SHORT EXERCISE:
Return each line of the records that contains the string "Select", copying every such line in full.
** start DATA FOR THE TASK **
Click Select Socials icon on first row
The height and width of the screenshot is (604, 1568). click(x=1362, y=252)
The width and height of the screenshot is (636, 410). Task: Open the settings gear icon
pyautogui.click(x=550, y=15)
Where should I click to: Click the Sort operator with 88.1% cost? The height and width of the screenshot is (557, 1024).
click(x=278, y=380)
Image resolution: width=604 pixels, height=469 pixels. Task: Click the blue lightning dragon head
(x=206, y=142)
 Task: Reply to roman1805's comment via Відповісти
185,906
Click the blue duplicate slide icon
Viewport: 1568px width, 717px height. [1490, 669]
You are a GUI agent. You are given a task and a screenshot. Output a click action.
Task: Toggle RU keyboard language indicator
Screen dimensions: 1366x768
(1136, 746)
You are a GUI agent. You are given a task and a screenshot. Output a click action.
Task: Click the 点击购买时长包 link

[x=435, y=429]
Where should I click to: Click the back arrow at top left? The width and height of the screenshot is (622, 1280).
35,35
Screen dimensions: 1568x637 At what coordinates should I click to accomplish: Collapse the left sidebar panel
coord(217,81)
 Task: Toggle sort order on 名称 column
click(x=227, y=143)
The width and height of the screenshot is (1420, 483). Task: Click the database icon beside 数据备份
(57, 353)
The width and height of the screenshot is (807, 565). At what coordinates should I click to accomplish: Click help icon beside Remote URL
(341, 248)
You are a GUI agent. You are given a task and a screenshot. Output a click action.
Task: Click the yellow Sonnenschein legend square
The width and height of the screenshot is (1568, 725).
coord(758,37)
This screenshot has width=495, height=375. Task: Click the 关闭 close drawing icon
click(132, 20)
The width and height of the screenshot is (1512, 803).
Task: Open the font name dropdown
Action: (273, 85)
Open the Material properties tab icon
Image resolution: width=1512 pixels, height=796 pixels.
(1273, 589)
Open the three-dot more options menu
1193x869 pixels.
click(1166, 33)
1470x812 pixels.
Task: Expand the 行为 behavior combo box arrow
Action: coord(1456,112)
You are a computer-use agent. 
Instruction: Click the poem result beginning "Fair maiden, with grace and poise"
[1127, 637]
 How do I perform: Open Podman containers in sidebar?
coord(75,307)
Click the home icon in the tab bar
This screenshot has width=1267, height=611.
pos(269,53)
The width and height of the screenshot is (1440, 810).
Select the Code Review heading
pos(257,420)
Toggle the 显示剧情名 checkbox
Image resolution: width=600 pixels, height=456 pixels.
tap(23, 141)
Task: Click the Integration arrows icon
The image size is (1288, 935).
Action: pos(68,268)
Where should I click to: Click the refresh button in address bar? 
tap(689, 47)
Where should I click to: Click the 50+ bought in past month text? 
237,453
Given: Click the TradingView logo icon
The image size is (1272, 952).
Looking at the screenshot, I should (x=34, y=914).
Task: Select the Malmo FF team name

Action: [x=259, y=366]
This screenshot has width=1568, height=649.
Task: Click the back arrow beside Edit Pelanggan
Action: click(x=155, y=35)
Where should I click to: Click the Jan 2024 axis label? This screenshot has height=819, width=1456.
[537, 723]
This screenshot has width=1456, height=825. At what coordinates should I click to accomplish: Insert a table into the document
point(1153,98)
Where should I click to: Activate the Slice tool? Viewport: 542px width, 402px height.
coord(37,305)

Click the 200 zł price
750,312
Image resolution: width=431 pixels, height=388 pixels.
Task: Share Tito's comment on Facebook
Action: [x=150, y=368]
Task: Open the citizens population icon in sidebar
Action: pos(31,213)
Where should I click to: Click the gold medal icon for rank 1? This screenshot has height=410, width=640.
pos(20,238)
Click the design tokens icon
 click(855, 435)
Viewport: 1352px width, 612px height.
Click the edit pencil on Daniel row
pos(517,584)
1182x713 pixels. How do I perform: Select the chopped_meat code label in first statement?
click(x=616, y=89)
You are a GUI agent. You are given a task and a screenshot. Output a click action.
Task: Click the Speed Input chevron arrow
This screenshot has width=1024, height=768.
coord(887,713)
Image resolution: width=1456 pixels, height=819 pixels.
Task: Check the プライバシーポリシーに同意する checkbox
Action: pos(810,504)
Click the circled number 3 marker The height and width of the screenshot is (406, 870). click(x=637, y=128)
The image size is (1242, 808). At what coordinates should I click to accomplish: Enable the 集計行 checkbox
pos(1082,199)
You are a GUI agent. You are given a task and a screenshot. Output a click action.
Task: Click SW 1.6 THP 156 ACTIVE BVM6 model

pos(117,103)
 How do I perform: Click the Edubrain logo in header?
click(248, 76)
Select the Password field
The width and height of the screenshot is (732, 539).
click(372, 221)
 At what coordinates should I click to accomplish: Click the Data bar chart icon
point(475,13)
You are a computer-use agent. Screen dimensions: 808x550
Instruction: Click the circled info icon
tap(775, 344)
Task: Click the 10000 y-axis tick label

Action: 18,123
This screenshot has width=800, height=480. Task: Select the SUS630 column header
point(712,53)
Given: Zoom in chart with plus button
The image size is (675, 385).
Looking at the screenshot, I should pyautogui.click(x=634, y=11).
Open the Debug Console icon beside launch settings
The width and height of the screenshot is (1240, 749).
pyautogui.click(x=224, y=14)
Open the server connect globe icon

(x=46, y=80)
** end DATA FOR THE TASK **
TASK ANSWER:
Click Select Socials icon on first row
Select the Code Review heading
Task: Select the Malmo FF team name
1182x713 pixels. How do I perform: Select the chopped_meat code label in first statement?
Select the Password field
This screenshot has width=800, height=480. Task: Select the SUS630 column header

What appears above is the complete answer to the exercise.